**What this task involves**
Transcribe the entries, keeping every character the same.

(Items listed in a dataset)
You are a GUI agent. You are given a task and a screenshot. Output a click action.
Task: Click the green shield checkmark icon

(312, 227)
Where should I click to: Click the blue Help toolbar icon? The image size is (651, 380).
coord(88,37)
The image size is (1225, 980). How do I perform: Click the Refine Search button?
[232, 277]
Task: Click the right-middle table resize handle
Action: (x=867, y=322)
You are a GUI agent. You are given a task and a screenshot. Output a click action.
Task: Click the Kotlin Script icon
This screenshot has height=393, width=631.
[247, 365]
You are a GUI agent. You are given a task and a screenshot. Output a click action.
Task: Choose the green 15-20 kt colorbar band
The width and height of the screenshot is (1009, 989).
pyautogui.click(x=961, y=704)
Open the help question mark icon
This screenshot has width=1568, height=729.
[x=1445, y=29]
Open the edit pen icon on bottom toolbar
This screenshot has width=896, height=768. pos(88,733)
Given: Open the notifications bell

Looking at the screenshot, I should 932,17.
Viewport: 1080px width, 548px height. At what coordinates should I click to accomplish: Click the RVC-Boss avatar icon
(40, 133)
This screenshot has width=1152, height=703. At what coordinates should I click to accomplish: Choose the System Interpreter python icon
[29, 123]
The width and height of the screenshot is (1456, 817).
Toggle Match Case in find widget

**Exercise result**
You are a GUI agent. You are given a task and a screenshot. Output a click action.
Task: Click the green shield checkmark icon

(312, 227)
Where should I click to: Click the blue Help toolbar icon? The image size is (651, 380).
coord(88,37)
The image size is (1225, 980). How do I perform: Click the Refine Search button?
[232, 277]
Task: Click the right-middle table resize handle
Action: (x=867, y=322)
You are a GUI agent. You are given a task and a screenshot. Output a click action.
Task: Click the Kotlin Script icon
This screenshot has height=393, width=631.
[247, 365]
You are a GUI agent. You are given a task and a screenshot. Output a click action.
Task: Choose the green 15-20 kt colorbar band
The width and height of the screenshot is (1009, 989).
pyautogui.click(x=961, y=704)
Open the help question mark icon
This screenshot has width=1568, height=729.
[x=1445, y=29]
Open the edit pen icon on bottom toolbar
This screenshot has width=896, height=768. pos(88,733)
Given: Open the notifications bell

Looking at the screenshot, I should 932,17.
Viewport: 1080px width, 548px height. At what coordinates should I click to accomplish: Click the RVC-Boss avatar icon
(40, 133)
This screenshot has width=1152, height=703. At what coordinates should I click to accomplish: Choose the System Interpreter python icon
[29, 123]
The width and height of the screenshot is (1456, 817).
Toggle Match Case in find widget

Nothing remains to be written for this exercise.